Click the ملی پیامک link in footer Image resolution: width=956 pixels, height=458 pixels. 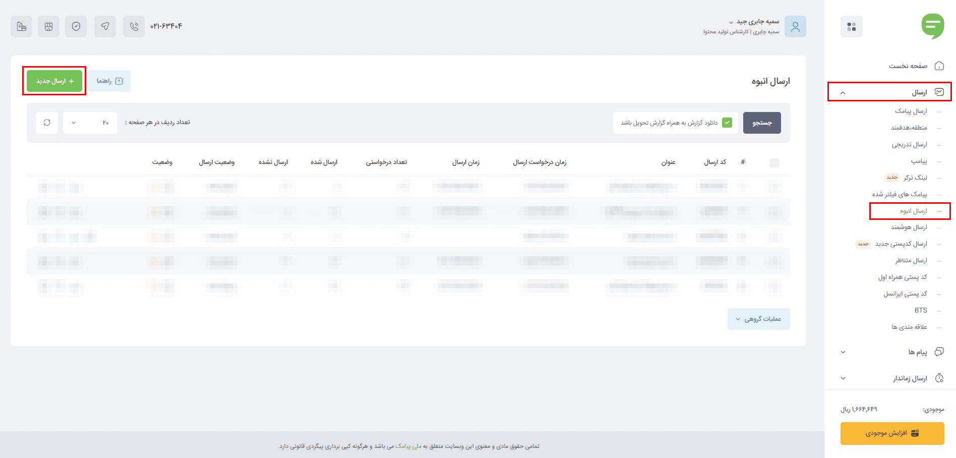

+++

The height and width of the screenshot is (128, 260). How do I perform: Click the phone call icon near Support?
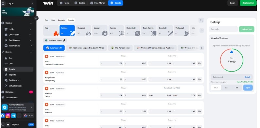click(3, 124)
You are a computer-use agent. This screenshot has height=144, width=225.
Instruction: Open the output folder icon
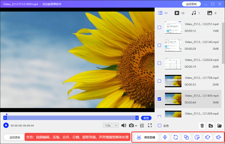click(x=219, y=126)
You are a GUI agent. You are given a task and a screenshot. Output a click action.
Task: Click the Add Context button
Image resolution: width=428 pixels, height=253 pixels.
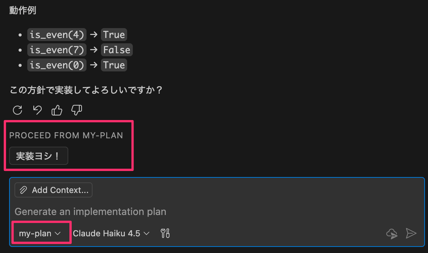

+++

Task item: Find the line with "You are a GUI" in the material above. Reproduce it and each line after it up to and including the line with "Image resolution: width=428".

Problem solution:
You are a GUI agent. You are given a task and a screenshot. Output a click action.
Task: Click the Add Context button
Image resolution: width=428 pixels, height=253 pixels.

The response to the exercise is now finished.